### Exercise directions
Your answer should be the lines from the one containing "女团合集 (41, 69)" through the final line below, copied exactly.

▽

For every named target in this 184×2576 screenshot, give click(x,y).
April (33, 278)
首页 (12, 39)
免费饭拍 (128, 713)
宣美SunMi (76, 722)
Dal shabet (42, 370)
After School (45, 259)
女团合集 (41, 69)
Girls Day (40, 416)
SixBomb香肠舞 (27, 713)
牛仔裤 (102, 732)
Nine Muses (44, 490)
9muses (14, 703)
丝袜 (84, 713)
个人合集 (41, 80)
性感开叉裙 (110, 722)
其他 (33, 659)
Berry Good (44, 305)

△

### Written solution
女团合集 (41, 69)
Girls Day (40, 416)
SixBomb香肠舞 (27, 713)
牛仔裤 (102, 732)
Nine Muses (44, 490)
9muses (14, 703)
丝袜 (84, 713)
个人合集 (41, 80)
性感开叉裙 (110, 722)
其他 (33, 659)
Berry Good (44, 305)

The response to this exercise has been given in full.